Passage extrait =>
══════════════════════════════
Le GIC soutenait l’idée que, dans qu’ils appelaient « un système planifiée de production de valeur d’usage », dans lequel « la relation des producteurs au produit social est directement exprimé », le calcul du temps de travail nécessaire pour produire ces valeurs d’usage « n’a rien à voir avec la valeur » (23). Alors, en quoi ces ennemis de la persistance des catégories économique du capitalisme défendaient-ils la règne de la loi de la valeur ? Dauvé écrit : « Pannekoek et ses amis ont eu tout à fait raison de revenir à la valeur et à ses implications. Mais ils avaient tort de chercher un système comptable raisonnable basé sur le temps de travail. Ce qu’ils proposent est, en fait, la loi de la valeur (puisque la valeur n’est pas autre chose que la quantité de temps de travail socialement nécessaire pour produire une marchandise) sans l’intervention de la monnaie. On peut ajouter que cela a été combattu par Marx en 1857, au début des Grundrisse. » (24) Dans un livre sur l’histoire de la Gauche Communiste allemande, Dauvé fait une déclaration semblable, critiquant le livre du GIC parce qu’il préserve « le rapport de valeur, l’équivalent général », même s’il détruit ses formes apparentes, renvoyant le lecteur à la critique de Proudhon par Marx (25).

On doit signaler, cependant, que la valeur n’est pas simplement « la quantité de temps de travail socialement nécessaire pour produire une marchandise ». Ce n’est que la quantité de valeur, le temps de travail moyen que ça prend pour produire des valeurs d’usage (26). Pour commencer, dans une économie collective, les produits ne prennent pas la forme de valeur, ainsi dans l’utilisation de Marx, ce qui est décrit n’est plus une mesure de la valeur. Dauvé doit dire ce qu’il fait, cependant, pour que toute mesure du temps moyen de travail soit classée comme « valeur » et donc capitaliste, sans préciser comment les rapports sociaux d’une économie démocratiquement planifiée sont des relations de valeur dans le sens de Marx.

Dauvé utilise « valeur » comme un mot d’alarme, une façon de justifier l’attribution de « capitaliste » aux propositions des communiste de conseil sans donner, en réalité, aucune preuve incontestable que 1) on devrait dire que la loi marxienne de valeur opère dans une économie démocratiquement planifiée, ou que 2) les communistes de conseil ne préconisaient la planification démocratique qu’au niveau de l’entreprise. Par exemple, Dauvé écrit avec désapprobation, « les conseils ouvriers de Pannekoek définissent le communisme comme un système démocratique de livre de compte et de comptabilité de la valeur » (27). Pour Dauvé, la comptabilité en temps de travail, en tant que telle, est constitutive de la loi de la valeur.
══════════════════════════════
Liste des lignes =>
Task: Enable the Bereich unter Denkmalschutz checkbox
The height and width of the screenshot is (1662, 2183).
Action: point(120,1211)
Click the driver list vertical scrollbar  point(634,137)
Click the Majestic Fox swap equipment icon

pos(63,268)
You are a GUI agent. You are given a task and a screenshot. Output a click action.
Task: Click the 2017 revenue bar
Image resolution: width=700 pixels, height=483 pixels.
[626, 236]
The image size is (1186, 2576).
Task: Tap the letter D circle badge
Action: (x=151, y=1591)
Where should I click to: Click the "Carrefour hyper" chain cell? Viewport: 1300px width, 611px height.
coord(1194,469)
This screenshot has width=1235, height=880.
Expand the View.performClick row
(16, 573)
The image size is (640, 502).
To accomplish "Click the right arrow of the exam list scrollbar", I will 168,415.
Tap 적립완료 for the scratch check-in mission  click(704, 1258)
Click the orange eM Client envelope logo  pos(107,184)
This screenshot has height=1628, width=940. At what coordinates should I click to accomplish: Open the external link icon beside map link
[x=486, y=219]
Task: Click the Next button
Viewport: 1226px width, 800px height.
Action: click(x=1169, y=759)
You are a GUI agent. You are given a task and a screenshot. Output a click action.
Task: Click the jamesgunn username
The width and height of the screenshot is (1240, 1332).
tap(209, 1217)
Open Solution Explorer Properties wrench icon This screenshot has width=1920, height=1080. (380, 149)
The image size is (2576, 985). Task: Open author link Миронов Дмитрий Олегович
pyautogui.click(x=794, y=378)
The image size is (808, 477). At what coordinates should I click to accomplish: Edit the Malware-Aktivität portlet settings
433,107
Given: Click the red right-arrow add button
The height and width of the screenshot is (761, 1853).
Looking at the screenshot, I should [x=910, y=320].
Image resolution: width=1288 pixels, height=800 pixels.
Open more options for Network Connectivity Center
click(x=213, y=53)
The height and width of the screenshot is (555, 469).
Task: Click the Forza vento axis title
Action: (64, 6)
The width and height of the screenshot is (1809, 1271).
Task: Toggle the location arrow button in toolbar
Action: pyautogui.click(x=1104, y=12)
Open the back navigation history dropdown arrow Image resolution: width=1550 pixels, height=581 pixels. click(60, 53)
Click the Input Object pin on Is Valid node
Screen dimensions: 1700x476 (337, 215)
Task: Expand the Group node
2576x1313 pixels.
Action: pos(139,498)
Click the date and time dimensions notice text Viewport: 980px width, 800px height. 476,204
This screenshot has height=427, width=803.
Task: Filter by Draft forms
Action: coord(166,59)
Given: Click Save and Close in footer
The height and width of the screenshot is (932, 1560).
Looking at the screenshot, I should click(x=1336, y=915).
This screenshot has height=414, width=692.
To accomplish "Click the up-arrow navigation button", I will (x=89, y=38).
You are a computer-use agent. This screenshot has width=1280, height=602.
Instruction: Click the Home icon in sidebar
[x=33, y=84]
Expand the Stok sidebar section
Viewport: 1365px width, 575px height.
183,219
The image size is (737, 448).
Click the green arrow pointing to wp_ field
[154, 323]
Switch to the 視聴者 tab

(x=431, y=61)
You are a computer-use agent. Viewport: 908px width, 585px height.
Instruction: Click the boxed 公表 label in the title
══════════════════════════════
Consigne 1 => Extrayez du passage sur Dauvé et la loi de la valeur le segment qui commence par « On doit signaler, cependant, que » et se poursuit jusqu'à « sens de Marx. ».
Consigne 2 => D'après le passage sur Dauvé et la loi de la valeur, à quelle critique de Marx Dauvé renvoie-t-il le lecteur ?

Réponse 1 =>
On doit signaler, cependant, que la valeur n’est pas simplement « la quantité de temps de travail socialement nécessaire pour produire une marchandise ». Ce n’est que la quantité de valeur, le temps de travail moyen que ça prend pour produire des valeurs d’usage (26). Pour commencer, dans une économie collective, les produits ne prennent pas la forme de valeur, ainsi dans l’utilisation de Marx, ce qui est décrit n’est plus une mesure de la valeur. Dauvé doit dire ce qu’il fait, cependant, pour que toute mesure du temps moyen de travail soit classée comme « valeur » et donc capitaliste, sans préciser comment les rapports sociaux d’une économie démocratiquement planifiée sont des relations de valeur dans le sens de Marx.

Réponse 2 => À la critique de Proudhon par Marx.